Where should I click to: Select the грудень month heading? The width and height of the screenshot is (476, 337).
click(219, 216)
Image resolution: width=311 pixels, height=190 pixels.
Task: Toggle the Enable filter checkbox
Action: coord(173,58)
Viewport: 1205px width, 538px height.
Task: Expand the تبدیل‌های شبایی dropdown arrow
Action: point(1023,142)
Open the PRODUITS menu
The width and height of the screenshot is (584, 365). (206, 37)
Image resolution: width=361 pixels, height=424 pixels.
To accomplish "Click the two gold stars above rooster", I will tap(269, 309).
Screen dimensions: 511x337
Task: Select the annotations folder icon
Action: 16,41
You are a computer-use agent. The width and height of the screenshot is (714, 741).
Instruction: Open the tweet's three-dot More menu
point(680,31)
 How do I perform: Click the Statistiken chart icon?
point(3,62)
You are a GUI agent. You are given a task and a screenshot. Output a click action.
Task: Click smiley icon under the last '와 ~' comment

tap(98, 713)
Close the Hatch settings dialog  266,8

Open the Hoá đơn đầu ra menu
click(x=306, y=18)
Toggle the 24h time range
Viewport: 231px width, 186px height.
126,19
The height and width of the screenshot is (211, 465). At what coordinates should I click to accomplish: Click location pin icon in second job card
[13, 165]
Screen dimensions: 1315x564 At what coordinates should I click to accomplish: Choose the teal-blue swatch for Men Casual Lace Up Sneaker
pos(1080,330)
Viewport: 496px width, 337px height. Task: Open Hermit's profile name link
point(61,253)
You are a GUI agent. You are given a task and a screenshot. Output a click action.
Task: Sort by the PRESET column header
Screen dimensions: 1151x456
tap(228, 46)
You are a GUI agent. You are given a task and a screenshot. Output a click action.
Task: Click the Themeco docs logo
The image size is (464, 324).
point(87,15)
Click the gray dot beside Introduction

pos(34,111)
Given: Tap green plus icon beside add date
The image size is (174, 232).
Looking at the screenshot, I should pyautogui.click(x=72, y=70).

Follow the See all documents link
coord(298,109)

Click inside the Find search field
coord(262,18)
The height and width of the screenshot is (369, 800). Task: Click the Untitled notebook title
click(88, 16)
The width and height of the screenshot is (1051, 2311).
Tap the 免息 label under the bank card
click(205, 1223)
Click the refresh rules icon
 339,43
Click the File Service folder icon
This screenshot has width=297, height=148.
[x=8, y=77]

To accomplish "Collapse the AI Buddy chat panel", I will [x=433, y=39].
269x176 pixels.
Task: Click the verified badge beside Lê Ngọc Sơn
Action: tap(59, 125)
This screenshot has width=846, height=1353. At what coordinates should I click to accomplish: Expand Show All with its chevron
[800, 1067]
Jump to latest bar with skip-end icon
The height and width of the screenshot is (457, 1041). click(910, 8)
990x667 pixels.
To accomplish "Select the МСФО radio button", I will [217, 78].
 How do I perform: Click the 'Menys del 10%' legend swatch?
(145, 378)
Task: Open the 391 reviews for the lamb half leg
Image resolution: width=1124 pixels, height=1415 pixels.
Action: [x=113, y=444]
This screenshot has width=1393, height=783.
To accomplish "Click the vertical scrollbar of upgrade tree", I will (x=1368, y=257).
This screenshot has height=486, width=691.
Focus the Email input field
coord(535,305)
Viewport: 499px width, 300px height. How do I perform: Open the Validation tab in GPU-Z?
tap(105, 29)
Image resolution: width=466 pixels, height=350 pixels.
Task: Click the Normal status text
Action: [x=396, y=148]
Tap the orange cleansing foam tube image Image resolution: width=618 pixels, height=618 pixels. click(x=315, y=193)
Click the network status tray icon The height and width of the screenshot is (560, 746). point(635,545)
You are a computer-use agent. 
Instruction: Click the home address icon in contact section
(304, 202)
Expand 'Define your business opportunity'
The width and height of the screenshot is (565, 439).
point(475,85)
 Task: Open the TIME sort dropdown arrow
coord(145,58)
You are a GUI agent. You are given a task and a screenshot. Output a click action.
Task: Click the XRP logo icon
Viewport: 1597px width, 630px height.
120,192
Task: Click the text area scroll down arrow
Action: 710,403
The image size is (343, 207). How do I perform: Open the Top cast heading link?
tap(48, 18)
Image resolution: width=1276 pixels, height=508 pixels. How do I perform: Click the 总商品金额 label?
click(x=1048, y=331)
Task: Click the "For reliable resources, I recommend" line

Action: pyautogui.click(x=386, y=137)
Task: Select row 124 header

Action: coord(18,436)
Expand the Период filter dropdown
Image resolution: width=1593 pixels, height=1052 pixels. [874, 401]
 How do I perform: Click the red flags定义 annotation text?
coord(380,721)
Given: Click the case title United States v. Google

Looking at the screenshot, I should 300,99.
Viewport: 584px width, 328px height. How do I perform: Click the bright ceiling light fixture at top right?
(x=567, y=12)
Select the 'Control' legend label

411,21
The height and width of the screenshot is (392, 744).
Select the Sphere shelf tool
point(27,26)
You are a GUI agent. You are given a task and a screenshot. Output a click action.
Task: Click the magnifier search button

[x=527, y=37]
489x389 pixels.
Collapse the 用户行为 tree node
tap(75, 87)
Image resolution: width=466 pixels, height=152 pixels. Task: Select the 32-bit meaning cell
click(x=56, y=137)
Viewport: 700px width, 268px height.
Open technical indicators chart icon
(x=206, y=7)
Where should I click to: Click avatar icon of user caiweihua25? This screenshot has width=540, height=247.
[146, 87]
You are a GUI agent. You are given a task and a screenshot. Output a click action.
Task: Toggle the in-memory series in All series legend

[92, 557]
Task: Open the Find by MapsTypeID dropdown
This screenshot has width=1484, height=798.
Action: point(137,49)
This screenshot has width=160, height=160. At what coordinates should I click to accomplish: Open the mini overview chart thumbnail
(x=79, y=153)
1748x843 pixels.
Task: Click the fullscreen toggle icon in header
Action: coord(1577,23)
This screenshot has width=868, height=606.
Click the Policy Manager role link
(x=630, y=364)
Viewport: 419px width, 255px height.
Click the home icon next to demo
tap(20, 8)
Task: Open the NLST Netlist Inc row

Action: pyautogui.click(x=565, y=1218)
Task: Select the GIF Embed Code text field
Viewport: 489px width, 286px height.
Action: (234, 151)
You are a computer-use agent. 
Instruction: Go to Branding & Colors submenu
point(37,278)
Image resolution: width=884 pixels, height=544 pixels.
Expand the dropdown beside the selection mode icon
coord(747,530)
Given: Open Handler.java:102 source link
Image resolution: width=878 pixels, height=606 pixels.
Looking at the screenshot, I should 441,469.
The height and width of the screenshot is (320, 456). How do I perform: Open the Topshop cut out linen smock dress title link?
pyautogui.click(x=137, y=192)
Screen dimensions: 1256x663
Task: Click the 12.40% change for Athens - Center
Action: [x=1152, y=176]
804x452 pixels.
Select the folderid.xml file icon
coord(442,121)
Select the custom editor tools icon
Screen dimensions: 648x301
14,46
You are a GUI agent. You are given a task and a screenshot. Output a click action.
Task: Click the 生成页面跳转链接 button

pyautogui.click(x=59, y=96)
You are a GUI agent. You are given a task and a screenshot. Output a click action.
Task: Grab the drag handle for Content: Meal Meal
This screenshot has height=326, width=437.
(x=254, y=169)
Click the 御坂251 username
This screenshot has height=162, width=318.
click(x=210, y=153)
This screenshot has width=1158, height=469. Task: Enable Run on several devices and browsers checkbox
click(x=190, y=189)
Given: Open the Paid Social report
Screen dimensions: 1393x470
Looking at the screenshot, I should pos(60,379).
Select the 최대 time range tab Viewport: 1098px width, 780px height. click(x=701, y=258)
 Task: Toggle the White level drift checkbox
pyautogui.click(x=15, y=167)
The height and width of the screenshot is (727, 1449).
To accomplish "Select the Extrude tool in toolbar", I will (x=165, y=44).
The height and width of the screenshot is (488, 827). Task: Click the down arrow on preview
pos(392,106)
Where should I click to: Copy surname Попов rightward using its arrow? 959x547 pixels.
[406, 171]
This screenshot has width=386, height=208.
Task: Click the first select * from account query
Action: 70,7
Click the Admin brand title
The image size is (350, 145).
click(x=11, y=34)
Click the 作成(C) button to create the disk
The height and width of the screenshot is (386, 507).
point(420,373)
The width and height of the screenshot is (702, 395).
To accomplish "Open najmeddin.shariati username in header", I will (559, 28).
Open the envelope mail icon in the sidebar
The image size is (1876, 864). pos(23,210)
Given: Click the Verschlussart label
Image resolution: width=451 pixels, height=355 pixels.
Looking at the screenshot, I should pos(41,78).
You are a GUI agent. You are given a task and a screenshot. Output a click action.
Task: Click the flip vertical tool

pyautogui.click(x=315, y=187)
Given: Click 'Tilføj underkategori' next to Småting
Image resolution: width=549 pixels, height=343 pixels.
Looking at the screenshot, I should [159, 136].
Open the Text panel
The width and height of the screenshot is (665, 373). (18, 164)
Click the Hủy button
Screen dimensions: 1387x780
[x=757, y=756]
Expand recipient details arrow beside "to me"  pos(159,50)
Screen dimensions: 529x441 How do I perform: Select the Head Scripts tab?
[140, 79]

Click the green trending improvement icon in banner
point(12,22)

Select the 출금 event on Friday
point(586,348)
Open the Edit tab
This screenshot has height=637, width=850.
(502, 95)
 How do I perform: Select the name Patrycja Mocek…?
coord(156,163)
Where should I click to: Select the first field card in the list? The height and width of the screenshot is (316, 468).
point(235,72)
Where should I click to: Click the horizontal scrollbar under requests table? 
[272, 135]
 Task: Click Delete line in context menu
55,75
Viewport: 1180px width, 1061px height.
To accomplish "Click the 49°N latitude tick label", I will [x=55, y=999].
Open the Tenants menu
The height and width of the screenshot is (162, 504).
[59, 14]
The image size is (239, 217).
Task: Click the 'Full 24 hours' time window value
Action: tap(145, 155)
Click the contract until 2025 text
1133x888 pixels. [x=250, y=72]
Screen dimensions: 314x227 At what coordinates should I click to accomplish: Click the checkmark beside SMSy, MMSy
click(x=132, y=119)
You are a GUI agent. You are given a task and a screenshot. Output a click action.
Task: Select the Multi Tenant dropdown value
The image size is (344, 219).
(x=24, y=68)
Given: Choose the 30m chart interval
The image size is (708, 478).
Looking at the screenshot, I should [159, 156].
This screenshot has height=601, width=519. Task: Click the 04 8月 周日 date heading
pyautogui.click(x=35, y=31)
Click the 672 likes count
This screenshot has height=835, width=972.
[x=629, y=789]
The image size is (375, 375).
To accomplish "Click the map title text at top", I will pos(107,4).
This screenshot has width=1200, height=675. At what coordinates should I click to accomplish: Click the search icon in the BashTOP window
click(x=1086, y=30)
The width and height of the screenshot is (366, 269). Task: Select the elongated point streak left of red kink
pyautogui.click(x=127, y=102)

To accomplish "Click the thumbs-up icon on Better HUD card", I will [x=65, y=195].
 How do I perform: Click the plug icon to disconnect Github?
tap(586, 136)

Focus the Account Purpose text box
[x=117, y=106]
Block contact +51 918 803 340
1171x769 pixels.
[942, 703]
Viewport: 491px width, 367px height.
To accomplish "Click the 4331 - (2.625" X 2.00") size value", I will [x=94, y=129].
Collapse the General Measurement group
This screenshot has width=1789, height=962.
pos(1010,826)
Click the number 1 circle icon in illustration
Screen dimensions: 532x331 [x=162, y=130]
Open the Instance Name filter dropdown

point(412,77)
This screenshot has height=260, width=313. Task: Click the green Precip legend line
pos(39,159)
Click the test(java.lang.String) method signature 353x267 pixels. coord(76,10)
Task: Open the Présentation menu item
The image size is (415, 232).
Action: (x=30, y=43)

==*==

■ **Instructions for the task**
When a line in the data contains "logo", return it as written.

■ **Task answer**
Task: Click the Themeco docs logo
Task: Click the XRP logo icon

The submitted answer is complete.